GOAL: Can you output the rows from the line containing "Where should I click to: Select" through the line containing "Click the trash" as a JSON list of strings, one string per line, with blank lines left out?
## Begin RAW RECORDS
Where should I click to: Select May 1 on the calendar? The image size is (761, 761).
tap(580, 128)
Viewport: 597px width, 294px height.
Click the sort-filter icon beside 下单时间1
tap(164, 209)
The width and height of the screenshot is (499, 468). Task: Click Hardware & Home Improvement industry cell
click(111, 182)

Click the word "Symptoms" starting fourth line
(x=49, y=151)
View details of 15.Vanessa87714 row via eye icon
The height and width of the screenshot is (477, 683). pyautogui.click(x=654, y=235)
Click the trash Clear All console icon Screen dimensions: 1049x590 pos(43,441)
## End RAW RECORDS
## Begin RAW RECORDS
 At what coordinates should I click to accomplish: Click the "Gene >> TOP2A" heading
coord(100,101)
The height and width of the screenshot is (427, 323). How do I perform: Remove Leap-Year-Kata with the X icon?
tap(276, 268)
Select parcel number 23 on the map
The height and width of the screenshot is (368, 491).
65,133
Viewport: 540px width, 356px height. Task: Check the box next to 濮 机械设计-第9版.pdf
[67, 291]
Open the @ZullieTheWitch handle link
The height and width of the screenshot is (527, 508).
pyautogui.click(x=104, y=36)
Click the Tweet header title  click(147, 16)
## End RAW RECORDS
## Begin RAW RECORDS
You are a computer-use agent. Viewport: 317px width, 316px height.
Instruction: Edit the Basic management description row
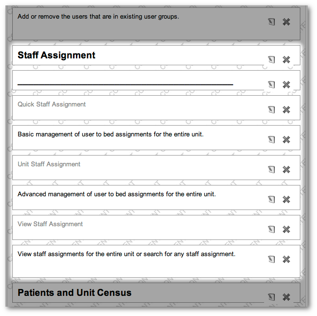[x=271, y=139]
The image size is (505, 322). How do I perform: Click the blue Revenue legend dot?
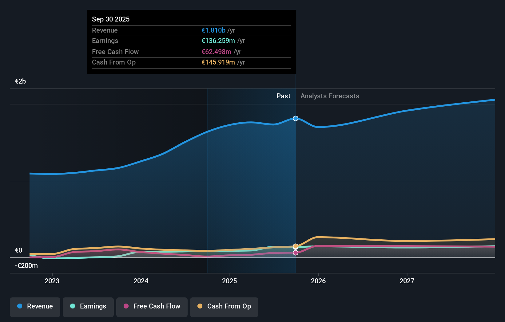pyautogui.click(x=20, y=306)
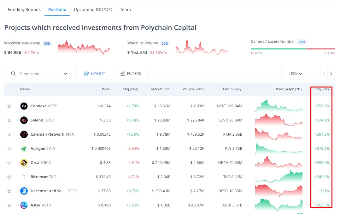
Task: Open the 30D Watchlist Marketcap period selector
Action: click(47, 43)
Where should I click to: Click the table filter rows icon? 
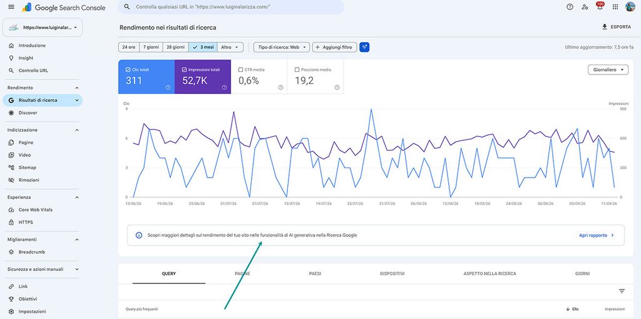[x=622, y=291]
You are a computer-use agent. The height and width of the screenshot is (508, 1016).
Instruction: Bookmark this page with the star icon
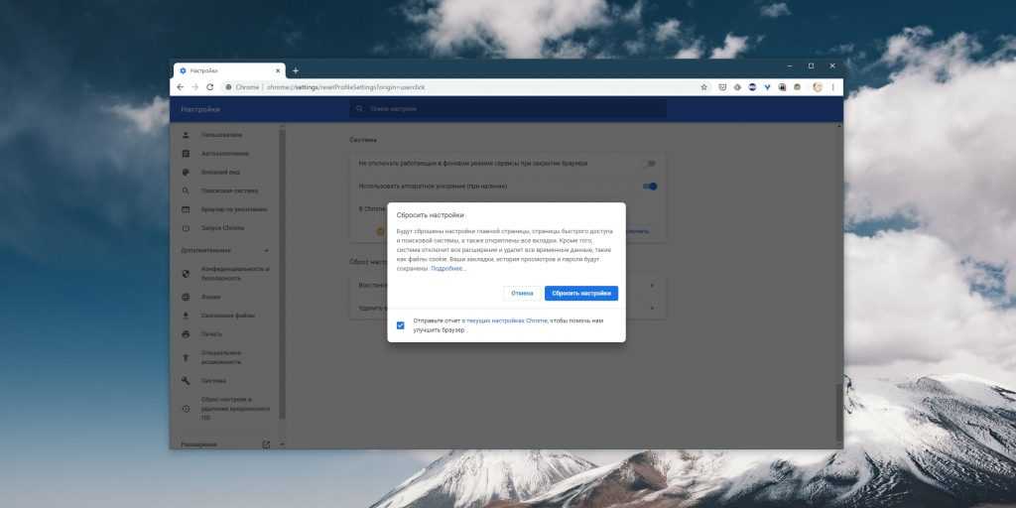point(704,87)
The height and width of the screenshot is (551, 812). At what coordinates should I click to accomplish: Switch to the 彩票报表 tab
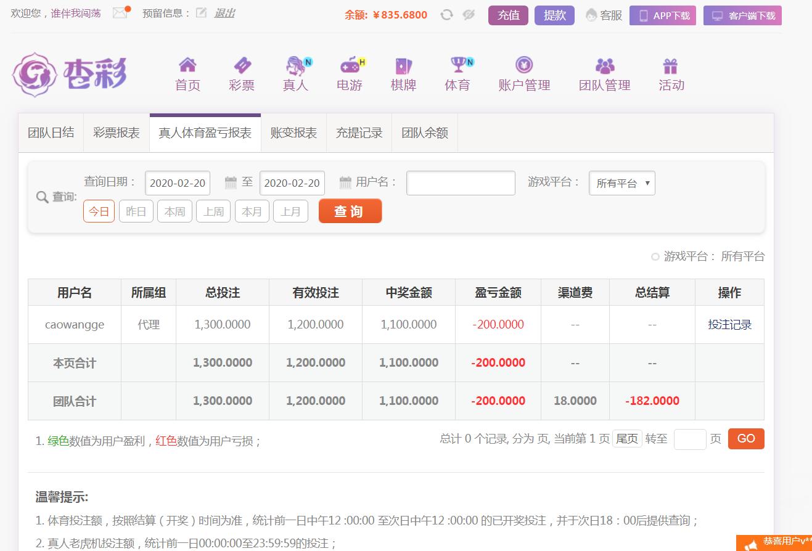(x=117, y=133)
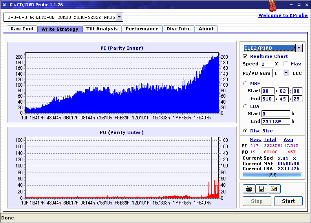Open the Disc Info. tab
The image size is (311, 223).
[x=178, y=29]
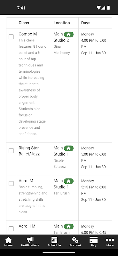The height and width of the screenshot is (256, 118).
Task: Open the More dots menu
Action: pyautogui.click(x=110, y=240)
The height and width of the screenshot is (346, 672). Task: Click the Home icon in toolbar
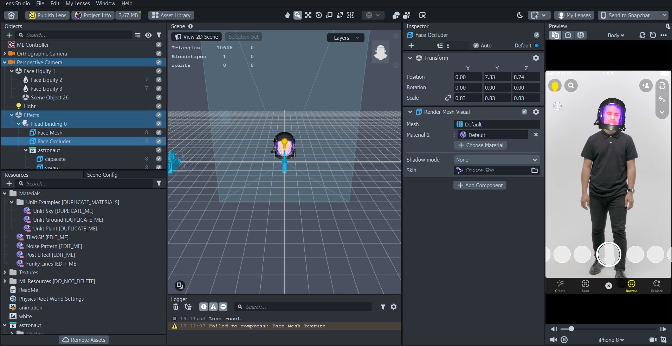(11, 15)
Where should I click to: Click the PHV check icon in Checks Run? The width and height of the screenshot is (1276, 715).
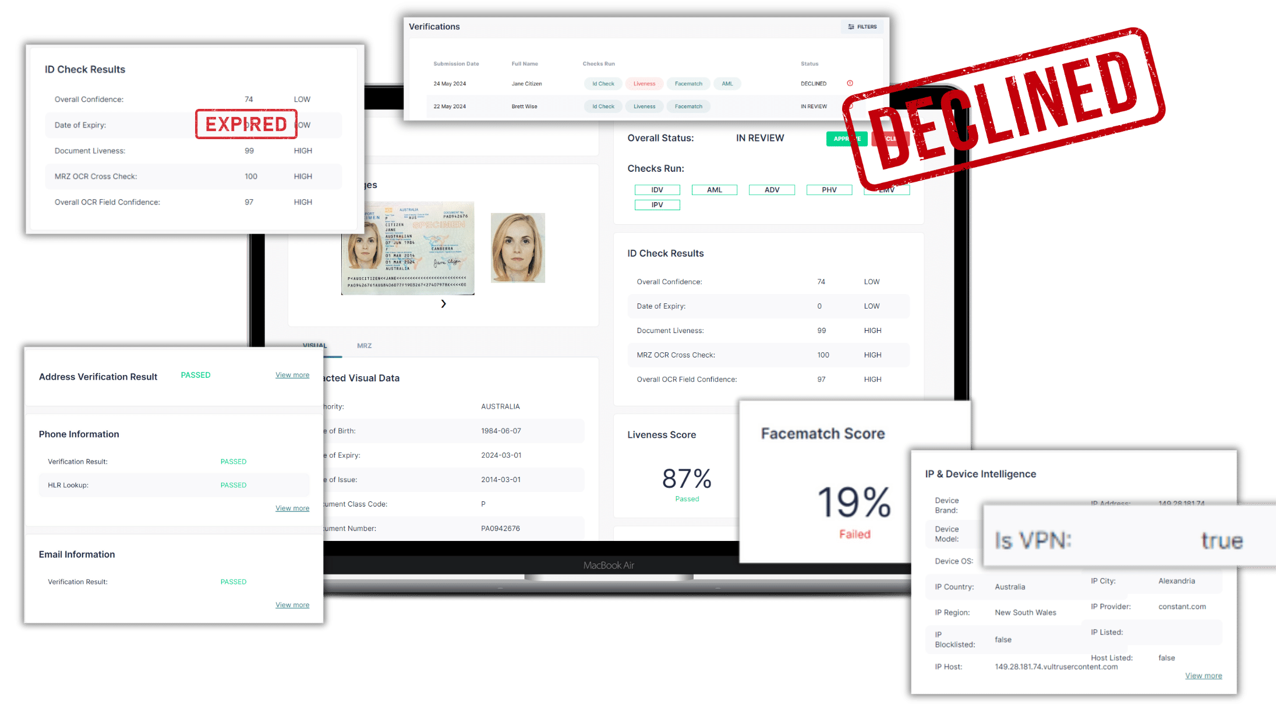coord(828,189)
## End RAW RECORDS
WRITTEN SOLUTION:
[
  "Where should I click to: Select May 1 on the calendar? The image size is (761, 761).",
  "tap(580, 128)",
  "Viewport: 597px width, 294px height.",
  "Click the sort-filter icon beside 下单时间1",
  "tap(164, 209)",
  "The width and height of the screenshot is (499, 468). Task: Click Hardware & Home Improvement industry cell",
  "click(111, 182)",
  "Click the word \"Symptoms\" starting fourth line",
  "(x=49, y=151)",
  "View details of 15.Vanessa87714 row via eye icon",
  "The height and width of the screenshot is (477, 683). pyautogui.click(x=654, y=235)",
  "Click the trash Clear All console icon Screen dimensions: 1049x590 pos(43,441)"
]